Event summary combining transcript, slides, and related documents.

Logotype for Ryanair Holdings Plc

Q3 2026 earnings summary

22 Apr, 2026

Executive summary

  • Q3 profit after tax (pre-exceptional) was €115 million, down 22% year-over-year, mainly due to the absence of supplier compensation and an €85m provision for an Italian AGCM fine; underlying business remains strong.

  • Passenger traffic grew 6% to 47.5 million in Q3 and 4% year-over-year to 208 million, maintaining the largest European airline position.

  • Q3 revenue rose 9% to €3.21 billion, driven by higher traffic and fares, with average fares up 4% to €44.

  • Strong cost control kept unit costs flat, and almost all Gamechanger aircraft deliveries are complete.

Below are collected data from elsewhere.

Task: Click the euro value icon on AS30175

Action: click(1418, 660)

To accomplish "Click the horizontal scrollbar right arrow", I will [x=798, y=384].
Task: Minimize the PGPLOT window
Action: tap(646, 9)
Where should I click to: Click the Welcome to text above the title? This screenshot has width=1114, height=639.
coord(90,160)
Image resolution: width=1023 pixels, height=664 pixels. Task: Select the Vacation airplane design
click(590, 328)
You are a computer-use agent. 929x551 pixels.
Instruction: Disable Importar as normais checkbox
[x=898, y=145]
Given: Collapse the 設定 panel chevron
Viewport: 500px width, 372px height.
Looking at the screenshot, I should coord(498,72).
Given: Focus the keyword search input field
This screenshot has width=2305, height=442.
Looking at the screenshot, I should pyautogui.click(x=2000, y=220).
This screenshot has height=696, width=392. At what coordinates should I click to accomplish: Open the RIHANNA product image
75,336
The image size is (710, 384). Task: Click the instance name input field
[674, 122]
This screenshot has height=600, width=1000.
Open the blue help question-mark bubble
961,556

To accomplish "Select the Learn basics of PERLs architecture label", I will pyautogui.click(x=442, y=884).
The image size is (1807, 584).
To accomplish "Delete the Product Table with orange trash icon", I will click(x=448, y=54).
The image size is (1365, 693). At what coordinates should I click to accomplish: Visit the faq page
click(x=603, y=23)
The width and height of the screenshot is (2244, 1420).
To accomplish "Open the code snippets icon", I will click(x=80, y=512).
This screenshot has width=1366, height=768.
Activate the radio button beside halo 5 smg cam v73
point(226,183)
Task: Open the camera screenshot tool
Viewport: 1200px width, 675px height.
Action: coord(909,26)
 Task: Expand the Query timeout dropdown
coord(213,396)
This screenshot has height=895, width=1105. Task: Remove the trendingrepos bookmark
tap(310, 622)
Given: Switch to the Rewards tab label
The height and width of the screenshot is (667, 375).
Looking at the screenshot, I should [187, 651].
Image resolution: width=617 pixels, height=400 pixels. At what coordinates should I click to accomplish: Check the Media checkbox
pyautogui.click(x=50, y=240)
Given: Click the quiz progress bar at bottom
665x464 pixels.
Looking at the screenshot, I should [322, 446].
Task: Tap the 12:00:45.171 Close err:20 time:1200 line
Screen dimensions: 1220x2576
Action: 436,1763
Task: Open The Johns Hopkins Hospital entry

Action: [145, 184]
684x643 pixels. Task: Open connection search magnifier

  • Expanded network to 95 bases and 223 airports, with a fleet of 643 aircraft and over 300 new Boeing 737s on order.

Financial highlights

  • Q3 revenue up 9% year-over-year to €3.21 billion; operating costs (pre-exceptional) up 6% to €3.11 billion.

  • Q3 profit after tax (pre-exceptional) at €115 million, down 22% year-over-year; post-exceptional PAT was €30 million due to an €85m AGCM fine provision.

  • For the nine months ended Dec 31, 2025, net profit rose 32% to €2.57 billion, with revenue up 12% to €13.03 billion.

  • Unit costs remained flat per passenger, outperforming competitors.

  • Net cash from operating activities for the nine months was €1.71 billion.

Outlook and guidance

  • Full year traffic guidance raised to 208 million, with FY26 fares expected to grow 8–9%, exceeding previous +7% guidance.

  • Full year profit after tax (pre-exceptional) guided to €2.13–2.23 billion.

  • FY27 traffic projected at 216 million, supported by Boeing deliveries and strong demand.

  • Fuel hedging secures over €500 million in FY27 fuel cost savings.

  • Risks to outlook include geopolitical conflicts, macroeconomic shocks, and ATC disruptions.